■ TEXTO PARA LEITURA:
▬▬▬▬▬▬

Tenho estado assim, esperançosa, porque meus dias de brincar de casinha estão, finalmente, de volta.

domingo, 20 de fevereiro de 2011

TPM ou paixão – ou os dois, e por que não?


Não sei se sou uma boa contadora de histórias. Não sei se sei ser engraçada ou não, se minhas ênfases são pertinentes ou não, não sei se sei.
Mas um dia desses, me propus a contar a um amigo, uma história que me aconteceu quando criança. É na verdade uma história sobre uma história:
Minha mãe, que me comprava muitos livros de contos de fada - que eu sempre amei ler - chegou em casa em um fim de tarde, com o livro “A sereiazinha”, da Coleção Contos de Andersen.
O livro era lindo, capa roxa, grande, e me atraiu instantaneamente. Ainda sem ler, comecei a folhear o presente, reparando nas ilustrações.
A sereia sentada na pedra, a sereia com os cabelos trançados, a sereia com a cauda em movimento pelas águas do oceano... a sereia, que sempre foi uma fantasia das meninas pequenas... Ainda me lembro que bastavam dois minutos na piscina do clube com as amigas para cruzarmos as pernas imitando uma cauda e sairmos nadando, imitando as sereias.
Continuei folheando o livro, até que me encontrei com a ilustração do príncipe.

▬▬▬▬▬▬

■ MATERIAL FORNECIDO:

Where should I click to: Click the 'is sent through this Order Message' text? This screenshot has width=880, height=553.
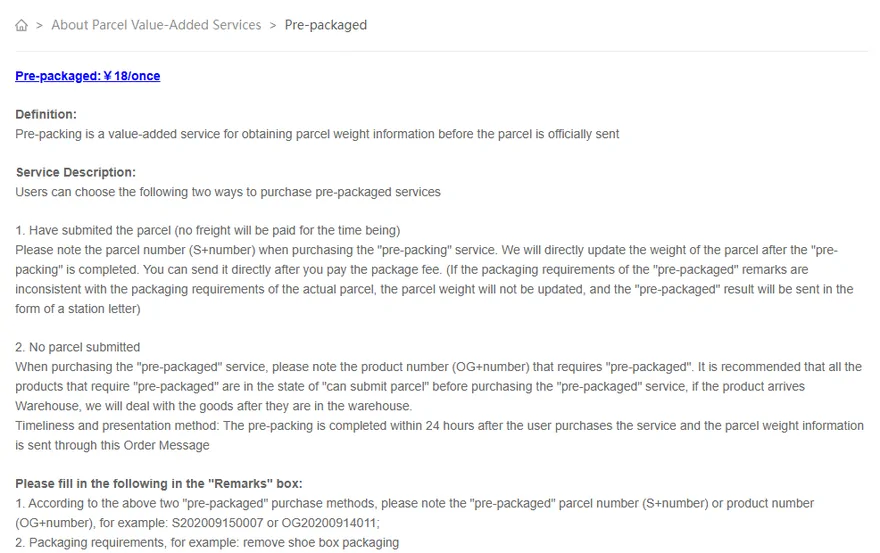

▬▬▬▬▬▬

■ A TAREFA: Você pode transcrever o texto para leitura inteiro, sem alterar nada?

■ RESPOSTA DA TAREFA:
Tenho estado assim, esperançosa, porque meus dias de brincar de casinha estão, finalmente, de volta.

domingo, 20 de fevereiro de 2011

TPM ou paixão – ou os dois, e por que não?


Não sei se sou uma boa contadora de histórias. Não sei se sei ser engraçada ou não, se minhas ênfases são pertinentes ou não, não sei se sei.
Mas um dia desses, me propus a contar a um amigo, uma história que me aconteceu quando criança. É na verdade uma história sobre uma história:
Minha mãe, que me comprava muitos livros de contos de fada - que eu sempre amei ler - chegou em casa em um fim de tarde, com o livro “A sereiazinha”, da Coleção Contos de Andersen.
O livro era lindo, capa roxa, grande, e me atraiu instantaneamente. Ainda sem ler, comecei a folhear o presente, reparando nas ilustrações.
A sereia sentada na pedra, a sereia com os cabelos trançados, a sereia com a cauda em movimento pelas águas do oceano... a sereia, que sempre foi uma fantasia das meninas pequenas... Ainda me lembro que bastavam dois minutos na piscina do clube com as amigas para cruzarmos as pernas imitando uma cauda e sairmos nadando, imitando as sereias.
Continuei folheando o livro, até que me encontrei com a ilustração do príncipe.